And then … he won. A year after he decided to recommit, Hahn won the 2009 Edmonton Open and took home the $24,000 check. It gave him the confidence (and funds) he needed to chase Q-School and earn his Nationwide Tour card the next year.

But, before he did all that, he needed to celebrate that big Edmonton win (which is the whole point of this story, remember?). The next stop on the schedule was the Saskatchewan Open in Saskatoon, Saskatchewan, so Hahn and his friends hit the road. Once in town, he was feeling generous.

“I’m like, ‘Guys, look, I had a really good tournament last week,” Hahn told them. “I won, let’s just celebrate. Dinner is on me; I’m picking up the tab.”

According to Hahn, the waiter at the restaurant stopped at their table and they exchanged pleasantries. The waiter commented that they looked like golfers. Hahn asked for a bottle of tequila for the table.

“I’m not sure how much a bottle cost,” Hahn said. “I didn’t even ask. Probably like a couple hundred dollars. He brings out a bottle of tequila, and then the next round he brings out another bottle of tequila and says, ‘Fellas, it looks like you are having a good time, thank you for coming to my restaurant, this one is on me.’”

Hahn, however, was still riding high from his victory. (Perhaps too high.)

“And I’m a little slurry at this point, and I’m like, ‘Nah, don’t worry about it! I can afford a bottle of tequila, man.

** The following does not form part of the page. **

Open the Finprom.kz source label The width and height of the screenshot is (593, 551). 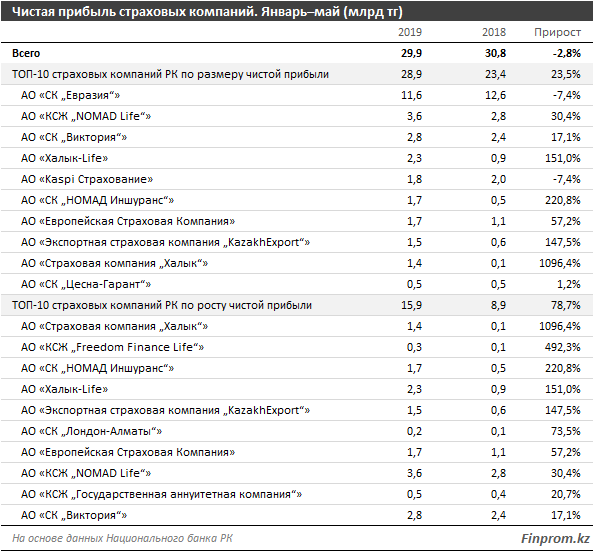click(555, 538)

I’m so rich I can buy this whole bar. I can buy this whole restaurant! And he was caddying for [Canadian Tour player] Andres Gonzales at the time, and he goes, ‘Umm, actually, sir, I know exactly who you are. I know what Tour you play on, and yes, you cannot buy this bar. Please take this bottle of tequila.’” [Laughs]

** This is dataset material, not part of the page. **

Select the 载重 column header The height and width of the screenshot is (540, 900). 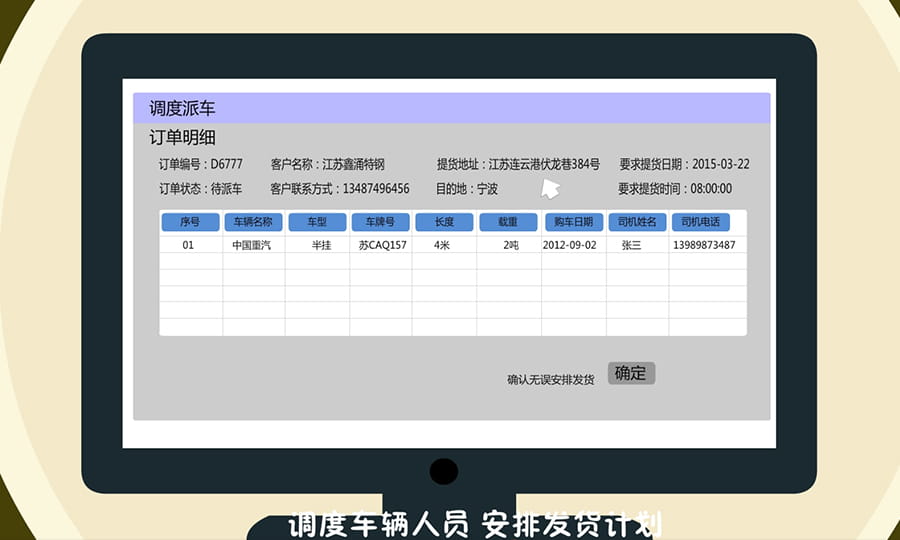508,222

The waiter correctly called Hahn’s bluff. But at least Hahn got a good story out of it. You can check out the rest of the interview below.

Josh Berhow

Golf.com Editor

Josh Berhow is the managing editor at GOLF.com. The Minnesota native graduated with a journalism degree from Minnesota State University in Mankato. You can reach him at joshua_berhow@golf.com.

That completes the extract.